===== SUPPLIED ENTRIES

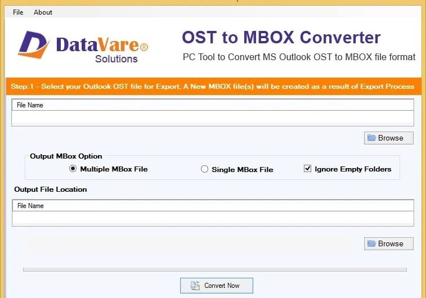426x298 pixels.
Task: Start conversion with Convert Now
Action: (x=217, y=286)
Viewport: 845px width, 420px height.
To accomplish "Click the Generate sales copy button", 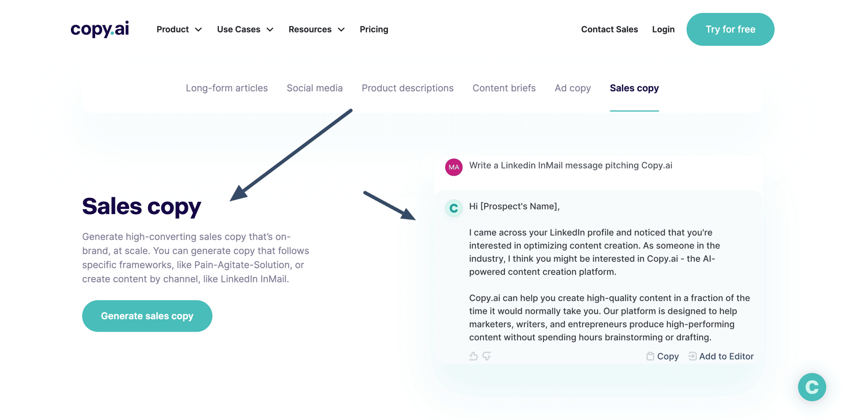I will pyautogui.click(x=147, y=316).
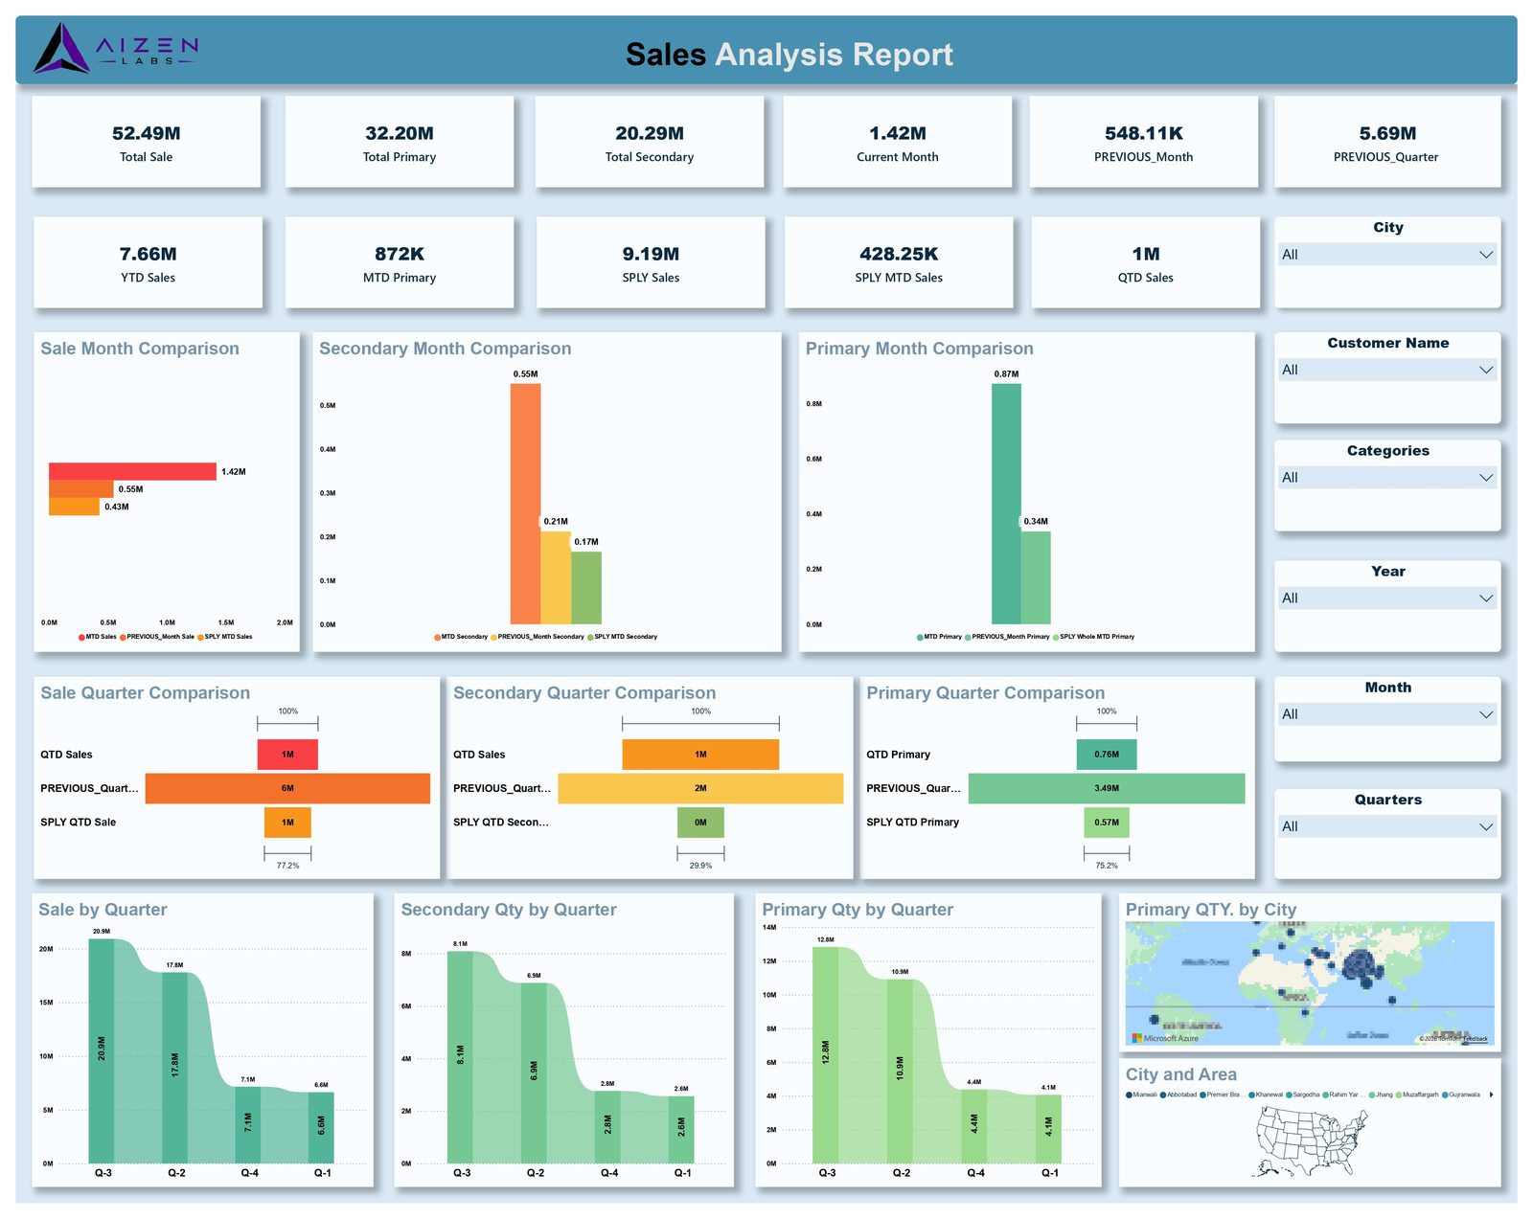Click the orange PREVIOUS_Quarter 6M bar
Image resolution: width=1533 pixels, height=1219 pixels.
tap(287, 788)
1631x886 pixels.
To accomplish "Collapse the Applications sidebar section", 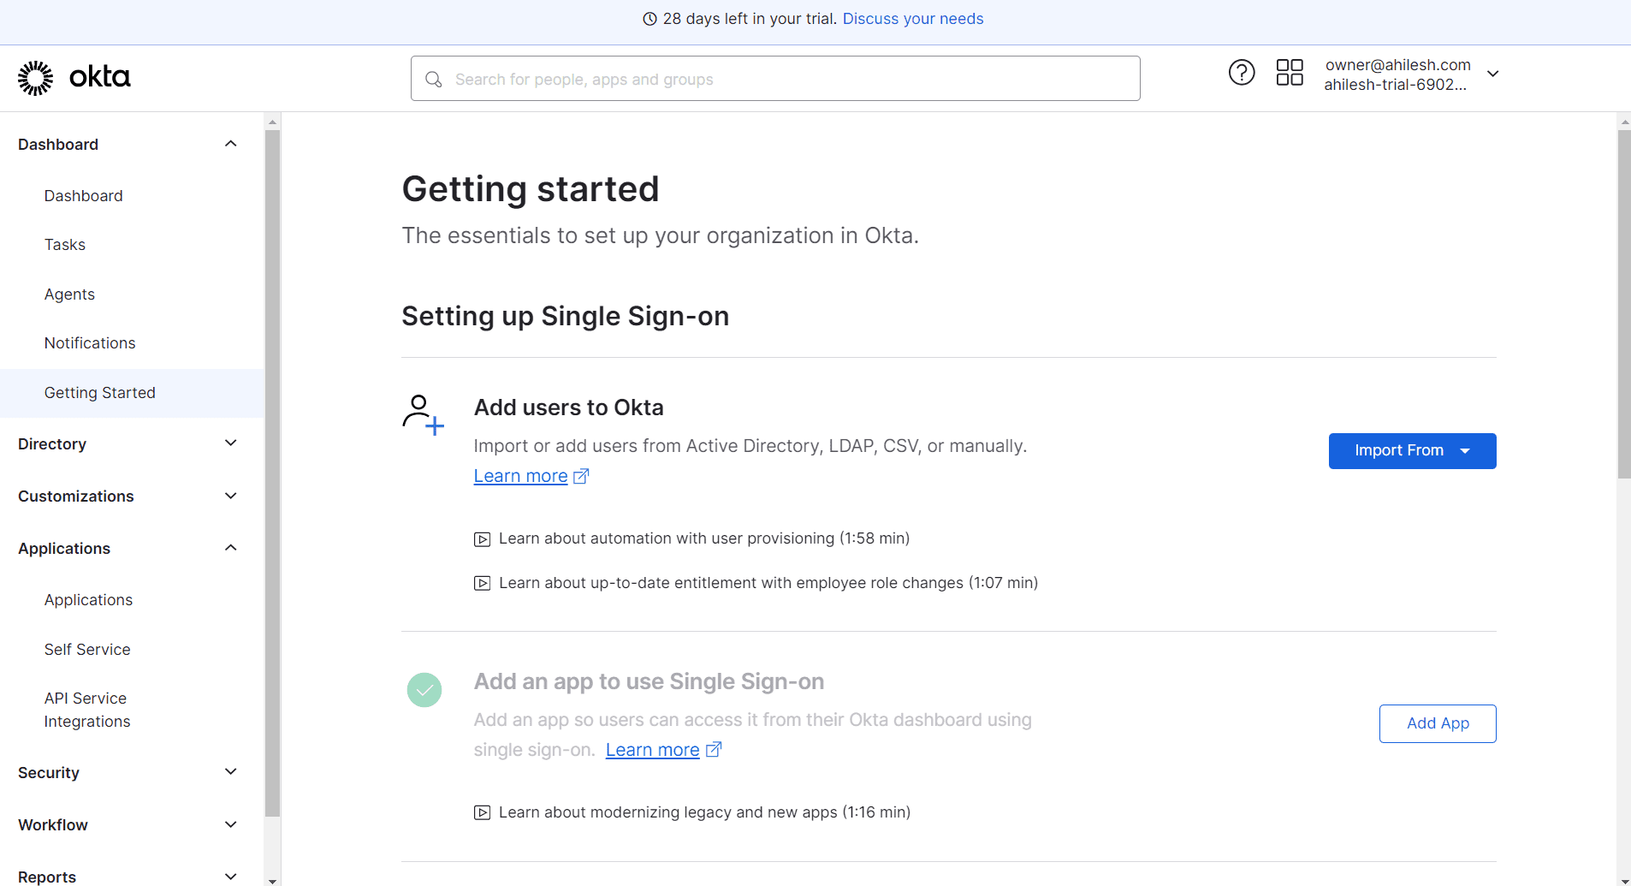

==========

TASK DESCRIPTION: Beginning with the line that contains "1631x886 pixels.", output every line down to the last line of the entries above exactly as written, apart from the pictures.

EXERCISE ANSWER:
1631x886 pixels.
To accomplish "Collapse the Applications sidebar section", 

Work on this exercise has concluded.